**EXERCISE GOAL:** Copy every one of the records below word for word.

Entries for finding text and elements
-- Begin --
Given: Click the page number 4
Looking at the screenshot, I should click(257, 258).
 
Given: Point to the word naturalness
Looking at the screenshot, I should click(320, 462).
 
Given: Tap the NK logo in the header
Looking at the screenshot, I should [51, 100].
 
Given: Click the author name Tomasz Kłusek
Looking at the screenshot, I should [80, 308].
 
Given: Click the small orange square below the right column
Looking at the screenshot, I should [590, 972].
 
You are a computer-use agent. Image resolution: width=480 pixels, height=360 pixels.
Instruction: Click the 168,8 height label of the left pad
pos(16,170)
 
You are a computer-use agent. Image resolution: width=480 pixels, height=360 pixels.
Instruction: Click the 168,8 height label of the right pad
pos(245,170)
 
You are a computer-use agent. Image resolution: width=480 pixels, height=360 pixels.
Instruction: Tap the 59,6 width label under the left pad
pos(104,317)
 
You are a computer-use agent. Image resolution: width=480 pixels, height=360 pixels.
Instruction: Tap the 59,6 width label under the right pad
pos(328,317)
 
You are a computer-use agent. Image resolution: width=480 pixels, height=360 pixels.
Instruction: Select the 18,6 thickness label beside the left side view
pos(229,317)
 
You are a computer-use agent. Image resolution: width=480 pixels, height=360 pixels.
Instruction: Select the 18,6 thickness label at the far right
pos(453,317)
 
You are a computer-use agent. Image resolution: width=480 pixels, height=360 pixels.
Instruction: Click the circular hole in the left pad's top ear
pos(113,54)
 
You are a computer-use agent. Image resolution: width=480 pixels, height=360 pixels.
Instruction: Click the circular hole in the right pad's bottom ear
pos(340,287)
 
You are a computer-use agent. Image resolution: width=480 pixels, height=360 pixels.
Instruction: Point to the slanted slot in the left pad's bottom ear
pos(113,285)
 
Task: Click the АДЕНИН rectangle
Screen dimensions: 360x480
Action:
-- End --
**TASK SOLUTION:**
Given: Click the page number 4
Looking at the screenshot, I should click(257, 258).
 
Given: Point to the word naturalness
Looking at the screenshot, I should click(320, 462).
 
Given: Tap the NK logo in the header
Looking at the screenshot, I should [51, 100].
 
Given: Click the author name Tomasz Kłusek
Looking at the screenshot, I should [80, 308].
 
Given: Click the small orange square below the right column
Looking at the screenshot, I should [590, 972].
 
You are a computer-use agent. Image resolution: width=480 pixels, height=360 pixels.
Instruction: Click the 168,8 height label of the left pad
pos(16,170)
 
You are a computer-use agent. Image resolution: width=480 pixels, height=360 pixels.
Instruction: Click the 168,8 height label of the right pad
pos(245,170)
 
You are a computer-use agent. Image resolution: width=480 pixels, height=360 pixels.
Instruction: Tap the 59,6 width label under the left pad
pos(104,317)
 
You are a computer-use agent. Image resolution: width=480 pixels, height=360 pixels.
Instruction: Tap the 59,6 width label under the right pad
pos(328,317)
 
You are a computer-use agent. Image resolution: width=480 pixels, height=360 pixels.
Instruction: Select the 18,6 thickness label beside the left side view
pos(229,317)
 
You are a computer-use agent. Image resolution: width=480 pixels, height=360 pixels.
Instruction: Select the 18,6 thickness label at the far right
pos(453,317)
 
You are a computer-use agent. Image resolution: width=480 pixels, height=360 pixels.
Instruction: Click the circular hole in the left pad's top ear
pos(113,54)
 
You are a computer-use agent. Image resolution: width=480 pixels, height=360 pixels.
Instruction: Click the circular hole in the right pad's bottom ear
pos(340,287)
 
You are a computer-use agent. Image resolution: width=480 pixels, height=360 pixels.
Instruction: Point to the slanted slot in the left pad's bottom ear
pos(113,285)
 
Task: Click the АДЕНИН rectangle
Screen dimensions: 360x480
Action:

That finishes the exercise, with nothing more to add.